O controle de pragas é uma questão ética muito difícil de se resolver, e parece que nessa situação não temos muita opção. Se o animal está causando danos para o homem ou para outros seres vivos eles devem ser eliminados, contudo o próprio perfil generalista e resistente que o levou a se tornar praga, o capacita a resistir também aos métodos de controle do homem. Discutimos a questão dos pombos – espécies exótica invasora - no centros urbanos, o javali – exótica invasora – na natureza e da capivara – silvestre – nos centros urbanos.  Além da permissão legal – que não considera o bem-estar do indivíduo - temos toda a bagagem cultural que não moraliza o extermínio de animais – muitas vezes inofensivos – que entram em nossas casas tais como: sapos, morcegos, aranhas e cobras não peçonhentas e toda gama de insetos. Compartilhamos da opinião que o extermínio é necessário, em decorrência dos desdobramentos, contudo esses animais não tem culpa muito menos responsabilidade de terem se tornado pragas e no mínimo devem ter direito de um controle digno.
A manutenção de animais em zoológicos seja para finalidade de exposição ou conservação é nociva, tendo em vista que a maioria das espécies são selvagens e muitas ativas, carnívoras ou sociais, demandando um cuidado no manejo e recinto, que apenas atualmente começam a surgir nos zoológicos. O santuário em um primeiro momento parece ter uma conotação mais ética, tendo em vista que a finalidade é a manutenção do patrimônio genético, de animais muitas vezes oriundos de apreensão e tráfico e que não terão o incomodo da presença do público. Contudo, questões como a transformação desses santuários em locais de recepção de estagiários interessados na vida natural que pagam para ficar poucas semanas, tem gerado uma fonte de renda que se questiona o quanto pode influenciar nas intenções dos criadouros conservacionistas.
O uso de animais para entretenimento é insustentável em uma sociedade que tem tantas opções para um divertimento saudável e que não envolva sofrimento e humilhação do outro. Contudo, ainda é o uso mais diversificado e cruel. Discutimos o circo e foi pontuado o marketing feito para crianças e vêm no circo a oportunidade da vida em ver um animal selvagem e feroz. Imaginário que permeia a vida do adulto e transmite para seus filhos. A televisão tem se tornado o circo moderno, em que os animais são utilizados das mais diferentes formas para entretenimento das pessoas. Embora estejam distantes, não quer dizer que não tenham sofrido e que o simples fato de assistir um programa e consumir o produto anunciado não desvincula da conivência com todos os maus-tratos praticados.  Dentre as vertentes foi, ainda, o turismo ecológico e relatado o descaso com os cavalos de charrete em São Lourenço que passam horas seguidas passeando com turistas, levando-os até a morte.
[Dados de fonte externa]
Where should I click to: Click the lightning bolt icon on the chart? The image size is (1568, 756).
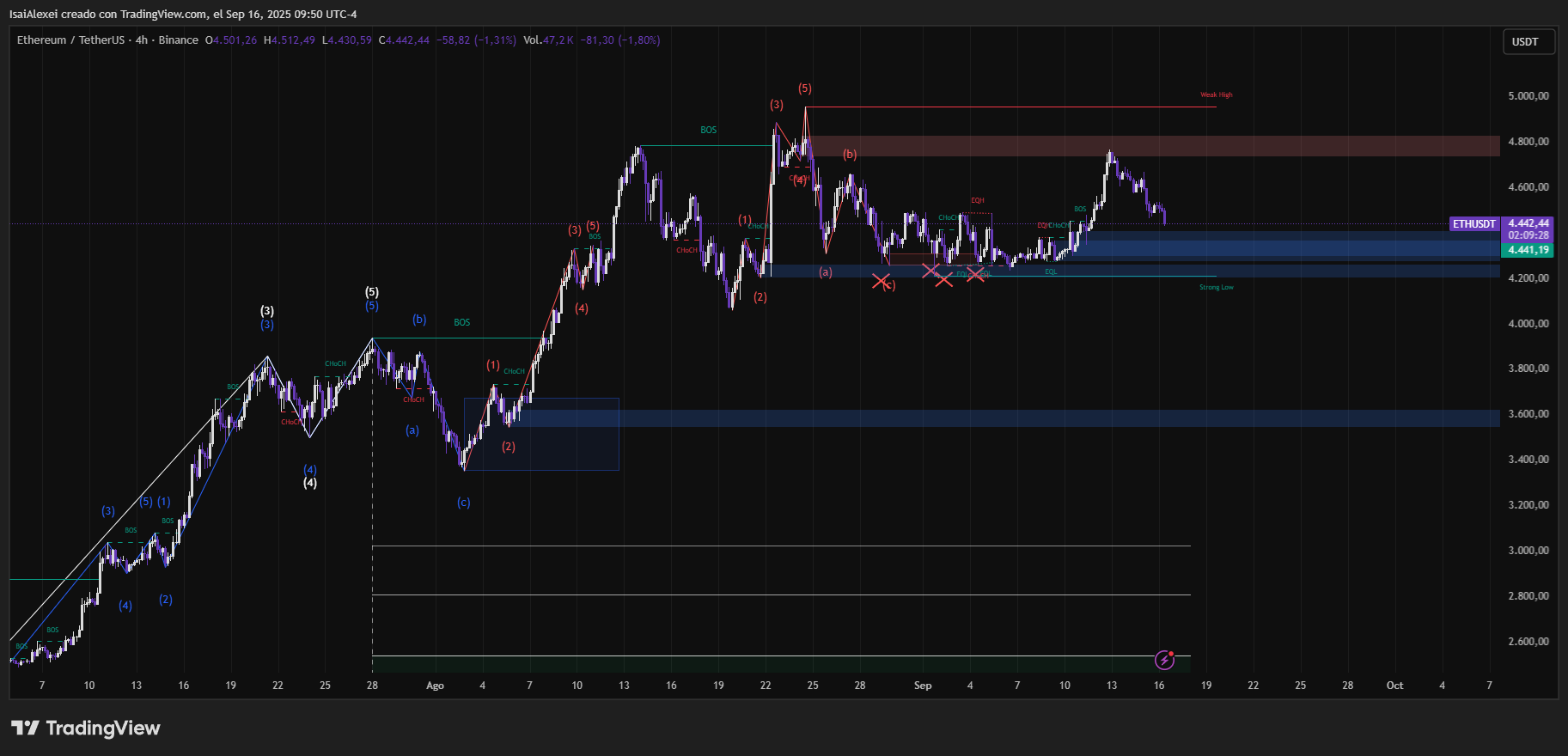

A zoofilia também foi levantada e a preocupação no divertimento sexual com os animais que estão sendo utilizados para substituição do parceiro humano em decorrência das dificuldades em se manter um relacionamento. A apreensão de animais selvagens como animais de companhia também extrapola a compressão dos motivos que levariam o ser humano ter a necessidade de causar sofrimento justificando a posse ou a relação com o simbolismo e status que representam. Atitudes egoístas que incentivam o tráfico de animais, a perda populacional e o sofrimento individual.
Quando trabalhamos com conservação temos a preocupação de compreender o animal inserido no contexto do ecossistema -  como parte de uma teia de relações. Nós trabalhamos com diferentes abordagens no intuído de que todos tenham o direito de desfrutar de um ambiente saudável, de viverem suas vidas e terem as oportunidades para evoluírem. Muitas vezes nos permitimos certas práticas em nome desse ideal, contudo atualmente uma nova geração de biólogos e conservacionistas têm questionado até quanto esses estudos ou métodos são lícitos e éticos. A tecnologia vem a nosso favor para que possamos diminuir o número de animais coletados, bem como que novas técnicas de marcação, coleta e amostragem sejam desenvolvidas, e assim, preservar o máximo de vidas. Tanto como conservacionistas quanto como cidadãos iremos nos deparar com situações que nossas escolhas poderão impactar na vida de um animal, mesmo que essa escolha seja se omitir, por isso esses momentos de trocas e dispersão de sementes são tão importantes na jornada em busca de novos paradigmas no uso de animais!